= Working data =
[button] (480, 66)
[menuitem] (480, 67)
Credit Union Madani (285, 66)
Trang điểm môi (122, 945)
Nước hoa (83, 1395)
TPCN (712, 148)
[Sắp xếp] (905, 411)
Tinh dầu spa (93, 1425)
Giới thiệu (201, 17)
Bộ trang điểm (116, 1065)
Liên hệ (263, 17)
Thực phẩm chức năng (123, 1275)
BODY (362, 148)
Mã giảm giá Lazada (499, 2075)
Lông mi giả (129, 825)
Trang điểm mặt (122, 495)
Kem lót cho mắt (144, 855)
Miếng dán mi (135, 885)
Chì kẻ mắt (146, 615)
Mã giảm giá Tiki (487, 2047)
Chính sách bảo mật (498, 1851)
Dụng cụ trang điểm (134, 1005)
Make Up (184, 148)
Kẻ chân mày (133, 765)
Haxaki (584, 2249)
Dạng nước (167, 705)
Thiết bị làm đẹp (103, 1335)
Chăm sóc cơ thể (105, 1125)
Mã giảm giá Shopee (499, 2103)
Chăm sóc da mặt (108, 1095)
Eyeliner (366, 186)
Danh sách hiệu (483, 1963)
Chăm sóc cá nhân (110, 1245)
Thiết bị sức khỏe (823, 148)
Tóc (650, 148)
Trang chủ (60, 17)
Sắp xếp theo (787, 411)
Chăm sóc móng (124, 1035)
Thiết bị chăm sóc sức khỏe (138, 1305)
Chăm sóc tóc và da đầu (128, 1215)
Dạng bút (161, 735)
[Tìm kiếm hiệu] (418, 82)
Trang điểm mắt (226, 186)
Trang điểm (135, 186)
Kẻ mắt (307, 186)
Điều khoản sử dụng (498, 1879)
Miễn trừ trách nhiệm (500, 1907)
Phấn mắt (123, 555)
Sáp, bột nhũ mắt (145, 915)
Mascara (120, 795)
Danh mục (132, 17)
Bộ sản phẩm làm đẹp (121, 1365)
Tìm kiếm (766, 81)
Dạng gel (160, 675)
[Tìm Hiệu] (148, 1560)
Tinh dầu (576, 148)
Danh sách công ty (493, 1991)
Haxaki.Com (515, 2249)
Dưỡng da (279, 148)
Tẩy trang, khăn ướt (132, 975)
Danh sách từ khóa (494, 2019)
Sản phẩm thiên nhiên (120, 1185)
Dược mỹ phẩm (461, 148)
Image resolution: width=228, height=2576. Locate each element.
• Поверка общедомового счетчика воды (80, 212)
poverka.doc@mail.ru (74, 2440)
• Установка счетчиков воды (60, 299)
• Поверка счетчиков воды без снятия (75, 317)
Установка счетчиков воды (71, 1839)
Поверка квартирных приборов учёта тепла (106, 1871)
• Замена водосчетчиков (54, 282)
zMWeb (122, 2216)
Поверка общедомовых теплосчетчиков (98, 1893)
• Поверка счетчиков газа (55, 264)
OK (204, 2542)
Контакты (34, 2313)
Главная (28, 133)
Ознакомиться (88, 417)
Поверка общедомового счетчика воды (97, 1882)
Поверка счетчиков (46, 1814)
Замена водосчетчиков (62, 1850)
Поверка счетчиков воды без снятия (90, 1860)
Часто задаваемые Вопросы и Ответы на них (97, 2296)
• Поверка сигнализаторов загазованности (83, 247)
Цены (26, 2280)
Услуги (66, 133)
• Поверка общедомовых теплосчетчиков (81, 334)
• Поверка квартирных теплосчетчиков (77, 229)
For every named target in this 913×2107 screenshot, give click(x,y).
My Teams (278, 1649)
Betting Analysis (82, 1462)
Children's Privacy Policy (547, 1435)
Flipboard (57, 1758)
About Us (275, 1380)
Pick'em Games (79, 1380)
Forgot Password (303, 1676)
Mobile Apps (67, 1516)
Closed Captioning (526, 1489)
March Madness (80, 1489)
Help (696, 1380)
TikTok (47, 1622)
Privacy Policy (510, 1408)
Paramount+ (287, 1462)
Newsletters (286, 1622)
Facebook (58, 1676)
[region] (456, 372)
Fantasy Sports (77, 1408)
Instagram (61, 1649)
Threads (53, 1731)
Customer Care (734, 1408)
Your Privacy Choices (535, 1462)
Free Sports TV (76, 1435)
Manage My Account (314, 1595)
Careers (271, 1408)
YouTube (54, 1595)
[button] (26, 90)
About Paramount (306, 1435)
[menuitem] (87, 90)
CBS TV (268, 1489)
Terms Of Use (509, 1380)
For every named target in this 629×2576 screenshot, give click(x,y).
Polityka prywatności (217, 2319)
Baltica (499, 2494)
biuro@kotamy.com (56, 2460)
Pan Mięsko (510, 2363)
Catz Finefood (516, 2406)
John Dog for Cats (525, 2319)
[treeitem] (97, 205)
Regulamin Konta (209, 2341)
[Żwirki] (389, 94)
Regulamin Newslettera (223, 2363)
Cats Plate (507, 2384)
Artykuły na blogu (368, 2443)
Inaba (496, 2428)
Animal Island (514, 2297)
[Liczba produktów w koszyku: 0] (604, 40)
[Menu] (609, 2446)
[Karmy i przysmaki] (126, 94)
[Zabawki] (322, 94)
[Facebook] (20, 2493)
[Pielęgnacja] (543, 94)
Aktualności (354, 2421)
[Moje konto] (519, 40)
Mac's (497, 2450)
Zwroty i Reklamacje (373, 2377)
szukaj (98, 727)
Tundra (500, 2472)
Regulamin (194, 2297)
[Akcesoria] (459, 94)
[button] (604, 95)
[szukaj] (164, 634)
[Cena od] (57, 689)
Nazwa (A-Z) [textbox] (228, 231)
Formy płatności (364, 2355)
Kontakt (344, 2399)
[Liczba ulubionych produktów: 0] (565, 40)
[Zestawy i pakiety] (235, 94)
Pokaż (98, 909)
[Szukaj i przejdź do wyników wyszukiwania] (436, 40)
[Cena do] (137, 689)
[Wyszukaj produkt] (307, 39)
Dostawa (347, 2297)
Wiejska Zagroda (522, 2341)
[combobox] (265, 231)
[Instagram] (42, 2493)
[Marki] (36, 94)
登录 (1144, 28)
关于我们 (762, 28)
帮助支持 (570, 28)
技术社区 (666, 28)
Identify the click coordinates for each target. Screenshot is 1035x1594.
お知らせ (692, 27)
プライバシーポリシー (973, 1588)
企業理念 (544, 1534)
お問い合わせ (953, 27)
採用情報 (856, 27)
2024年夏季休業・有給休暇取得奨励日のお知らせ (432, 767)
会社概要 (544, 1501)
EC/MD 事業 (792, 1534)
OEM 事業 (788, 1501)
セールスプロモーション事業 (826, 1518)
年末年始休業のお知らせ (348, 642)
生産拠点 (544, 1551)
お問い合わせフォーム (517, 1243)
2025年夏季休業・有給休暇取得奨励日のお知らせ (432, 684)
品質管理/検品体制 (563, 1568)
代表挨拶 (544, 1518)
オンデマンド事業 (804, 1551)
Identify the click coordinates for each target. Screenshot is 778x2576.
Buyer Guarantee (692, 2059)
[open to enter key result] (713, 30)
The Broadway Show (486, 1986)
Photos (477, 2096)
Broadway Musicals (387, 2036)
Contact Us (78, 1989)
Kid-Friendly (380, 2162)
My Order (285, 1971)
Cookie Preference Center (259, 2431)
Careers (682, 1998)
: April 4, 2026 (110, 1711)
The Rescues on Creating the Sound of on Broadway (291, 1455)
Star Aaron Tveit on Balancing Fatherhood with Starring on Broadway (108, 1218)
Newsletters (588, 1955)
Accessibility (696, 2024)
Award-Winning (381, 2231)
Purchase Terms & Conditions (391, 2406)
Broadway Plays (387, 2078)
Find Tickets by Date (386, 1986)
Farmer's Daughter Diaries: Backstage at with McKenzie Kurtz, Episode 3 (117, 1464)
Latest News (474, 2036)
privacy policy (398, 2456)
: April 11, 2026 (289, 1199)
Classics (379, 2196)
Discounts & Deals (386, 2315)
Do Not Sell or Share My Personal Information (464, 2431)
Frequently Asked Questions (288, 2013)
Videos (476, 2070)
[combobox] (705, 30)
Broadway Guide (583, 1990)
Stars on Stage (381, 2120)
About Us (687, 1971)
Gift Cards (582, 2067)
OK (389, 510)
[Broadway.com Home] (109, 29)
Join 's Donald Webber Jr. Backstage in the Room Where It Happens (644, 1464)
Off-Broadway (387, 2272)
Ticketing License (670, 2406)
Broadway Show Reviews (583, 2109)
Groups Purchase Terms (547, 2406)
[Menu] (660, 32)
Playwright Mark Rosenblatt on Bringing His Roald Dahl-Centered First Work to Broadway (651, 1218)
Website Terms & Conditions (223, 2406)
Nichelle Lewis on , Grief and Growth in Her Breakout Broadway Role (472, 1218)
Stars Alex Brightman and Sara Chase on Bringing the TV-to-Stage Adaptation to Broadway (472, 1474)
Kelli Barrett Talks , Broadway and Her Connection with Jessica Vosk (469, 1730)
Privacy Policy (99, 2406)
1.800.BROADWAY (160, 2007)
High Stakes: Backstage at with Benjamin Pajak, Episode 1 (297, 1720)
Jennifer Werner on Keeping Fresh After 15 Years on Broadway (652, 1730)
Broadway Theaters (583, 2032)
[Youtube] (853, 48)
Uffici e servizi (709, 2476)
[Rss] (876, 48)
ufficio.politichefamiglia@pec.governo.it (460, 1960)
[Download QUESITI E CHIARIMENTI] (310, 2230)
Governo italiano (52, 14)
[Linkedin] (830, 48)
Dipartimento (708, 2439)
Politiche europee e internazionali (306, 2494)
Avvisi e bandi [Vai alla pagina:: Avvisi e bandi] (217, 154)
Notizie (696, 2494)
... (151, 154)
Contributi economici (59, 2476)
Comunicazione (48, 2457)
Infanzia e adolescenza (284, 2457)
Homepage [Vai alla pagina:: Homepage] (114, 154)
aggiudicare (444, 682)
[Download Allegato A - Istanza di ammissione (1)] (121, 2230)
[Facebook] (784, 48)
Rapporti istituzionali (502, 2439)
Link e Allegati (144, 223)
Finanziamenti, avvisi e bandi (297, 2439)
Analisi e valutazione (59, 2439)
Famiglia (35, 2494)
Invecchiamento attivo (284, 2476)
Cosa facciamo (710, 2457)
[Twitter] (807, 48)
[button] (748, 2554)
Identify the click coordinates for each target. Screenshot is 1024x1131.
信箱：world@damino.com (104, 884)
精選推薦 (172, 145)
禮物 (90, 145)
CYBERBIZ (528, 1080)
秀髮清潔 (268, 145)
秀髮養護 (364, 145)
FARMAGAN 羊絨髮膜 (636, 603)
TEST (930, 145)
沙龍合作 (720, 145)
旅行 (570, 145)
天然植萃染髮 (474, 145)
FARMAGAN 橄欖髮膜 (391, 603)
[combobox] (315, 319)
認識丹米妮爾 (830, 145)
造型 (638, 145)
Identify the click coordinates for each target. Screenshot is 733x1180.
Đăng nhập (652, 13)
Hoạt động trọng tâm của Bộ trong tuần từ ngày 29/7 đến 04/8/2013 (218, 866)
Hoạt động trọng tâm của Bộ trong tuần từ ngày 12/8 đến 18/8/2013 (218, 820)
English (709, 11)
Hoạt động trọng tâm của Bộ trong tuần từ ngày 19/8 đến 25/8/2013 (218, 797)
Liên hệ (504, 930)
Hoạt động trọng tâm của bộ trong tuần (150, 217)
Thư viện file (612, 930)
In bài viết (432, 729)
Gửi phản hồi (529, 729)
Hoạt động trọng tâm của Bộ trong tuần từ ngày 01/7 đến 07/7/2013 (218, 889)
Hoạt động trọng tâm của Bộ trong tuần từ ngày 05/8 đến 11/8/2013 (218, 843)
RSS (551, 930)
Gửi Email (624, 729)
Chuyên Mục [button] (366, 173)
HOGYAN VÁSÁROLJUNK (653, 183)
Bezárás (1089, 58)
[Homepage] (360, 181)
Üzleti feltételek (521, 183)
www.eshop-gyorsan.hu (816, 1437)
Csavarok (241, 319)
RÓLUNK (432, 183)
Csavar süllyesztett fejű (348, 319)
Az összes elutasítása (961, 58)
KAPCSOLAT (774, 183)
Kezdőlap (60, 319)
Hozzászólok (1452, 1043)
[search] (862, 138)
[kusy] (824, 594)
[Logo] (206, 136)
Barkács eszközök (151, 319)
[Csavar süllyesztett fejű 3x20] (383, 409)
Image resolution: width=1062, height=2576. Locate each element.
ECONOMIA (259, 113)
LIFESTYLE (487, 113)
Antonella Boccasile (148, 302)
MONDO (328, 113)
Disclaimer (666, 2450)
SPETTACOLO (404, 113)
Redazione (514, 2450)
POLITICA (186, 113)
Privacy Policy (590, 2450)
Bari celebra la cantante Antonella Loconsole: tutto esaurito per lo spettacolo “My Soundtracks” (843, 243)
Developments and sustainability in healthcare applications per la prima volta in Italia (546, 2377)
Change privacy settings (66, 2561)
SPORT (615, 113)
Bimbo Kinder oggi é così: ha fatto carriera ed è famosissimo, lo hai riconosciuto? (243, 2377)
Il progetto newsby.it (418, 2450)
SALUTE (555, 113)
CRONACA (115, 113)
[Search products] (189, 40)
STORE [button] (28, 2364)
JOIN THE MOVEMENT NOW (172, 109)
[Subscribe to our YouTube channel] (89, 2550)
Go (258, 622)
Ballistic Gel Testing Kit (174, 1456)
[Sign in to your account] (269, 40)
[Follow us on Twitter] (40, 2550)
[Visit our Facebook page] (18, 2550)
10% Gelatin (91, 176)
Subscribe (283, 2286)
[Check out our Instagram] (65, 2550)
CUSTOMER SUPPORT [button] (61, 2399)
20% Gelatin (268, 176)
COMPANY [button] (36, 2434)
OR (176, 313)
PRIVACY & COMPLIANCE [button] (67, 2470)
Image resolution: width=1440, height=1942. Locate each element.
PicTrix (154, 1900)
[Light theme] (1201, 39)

= Exercise description =
Reproduce the entries above, word for word, everything from the one containing "Chăm sóc cá nhân (110, 1245)" down to the one containing "Замена водосчетчиков (62, 1850)", both included.

= The reply =
Chăm sóc cá nhân (110, 1245)
Thiết bị sức khỏe (823, 148)
Tóc (650, 148)
Trang chủ (60, 17)
Sắp xếp theo (787, 411)
Chăm sóc móng (124, 1035)
Thiết bị chăm sóc sức khỏe (138, 1305)
Chăm sóc tóc và da đầu (128, 1215)
Dạng bút (161, 735)
[Tìm kiếm hiệu] (418, 82)
Trang điểm mắt (226, 186)
Trang điểm (135, 186)
Kẻ mắt (307, 186)
Điều khoản sử dụng (498, 1879)
Miễn trừ trách nhiệm (500, 1907)
Phấn mắt (123, 555)
Sáp, bột nhũ mắt (145, 915)
Mascara (120, 795)
Danh mục (132, 17)
Bộ sản phẩm làm đẹp (121, 1365)
Tìm kiếm (766, 81)
Dạng gel (160, 675)
[Tìm Hiệu] (148, 1560)
Tinh dầu (576, 148)
Danh sách công ty (493, 1991)
Haxaki.Com (515, 2249)
Dưỡng da (279, 148)
Tẩy trang, khăn ướt (132, 975)
Danh sách từ khóa (494, 2019)
Sản phẩm thiên nhiên (120, 1185)
Dược mỹ phẩm (461, 148)
Image resolution: width=228, height=2576. Locate each element.
• Поверка общедомового счетчика воды (80, 212)
poverka.doc@mail.ru (74, 2440)
• Установка счетчиков воды (60, 299)
• Поверка счетчиков воды без снятия (75, 317)
Установка счетчиков воды (71, 1839)
Поверка квартирных приборов учёта тепла (106, 1871)
• Замена водосчетчиков (54, 282)
zMWeb (122, 2216)
Поверка общедомовых теплосчетчиков (98, 1893)
• Поверка счетчиков газа (55, 264)
OK (204, 2542)
Контакты (34, 2313)
Главная (28, 133)
Ознакомиться (88, 417)
Поверка общедомового счетчика воды (97, 1882)
Поверка счетчиков (46, 1814)
Замена водосчетчиков (62, 1850)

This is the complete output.